Engineers are translating the principles of origami and kirigami into commercial technologies, as advances in mathematical modelling and materials science move paper-folding concepts from laboratory experiments towards industrial application.
At the Massachusetts Institute of Technology, researchers have developed 3D-printed materials divided into square tiles that can transform from flat sheets into three-dimensional structures when compressed. Inspired by kirigami, which combines folding and cutting, the team created a computer programme that converts a digital 3D model into a flat grid design attached to a pull cord. When activated, the structure pops into shapes such as chairs, tents or containers. The work, described in a paper published in December, could potentially scale to building-sized structures or be miniaturised for medical devices designed to deploy inside the body.

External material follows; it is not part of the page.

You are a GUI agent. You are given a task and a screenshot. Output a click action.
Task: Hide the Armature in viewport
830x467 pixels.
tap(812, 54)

Despite longstanding academic interest, origami-inspired engineering has faced practical constraints. The Miura fold, devised by Japanese astrophysicist Kōryō Miura to compact solar arrays, was used on a Japanese satellite in 1995. Yet specialists note that such designs can be difficult to scale and adapt to materials less forgiving than paper. Mark Schenk, an expert at the University of Bristol, observes that origami is still uncommon in mainstream engineering, although research understanding has expanded significantly in recent decades.
Commercial ventures are beginning to test its viability. Swedish start-up Stilfold uses folding techniques to crease sheet metal, increasing stiffness while reducing the need for brackets and supports. The company says it can cut material use by 20 to 30 per cent and has manufactured 200 electric motorcycle chassis using the method. It is also working with Volvo and Scania on lightweight automotive components. In Finland, Fold2 has explored folded cardboard packaging inserts, while researchers in the United States have patented foldable, morphing wing structures that could allow aircraft or turbines to adjust shape in response to air pressure.
Although wider adoption may depend on further investment and engineering acceptance, origami-inspired design is increasingly positioned as a pathway to lighter, more adaptable industrial systems.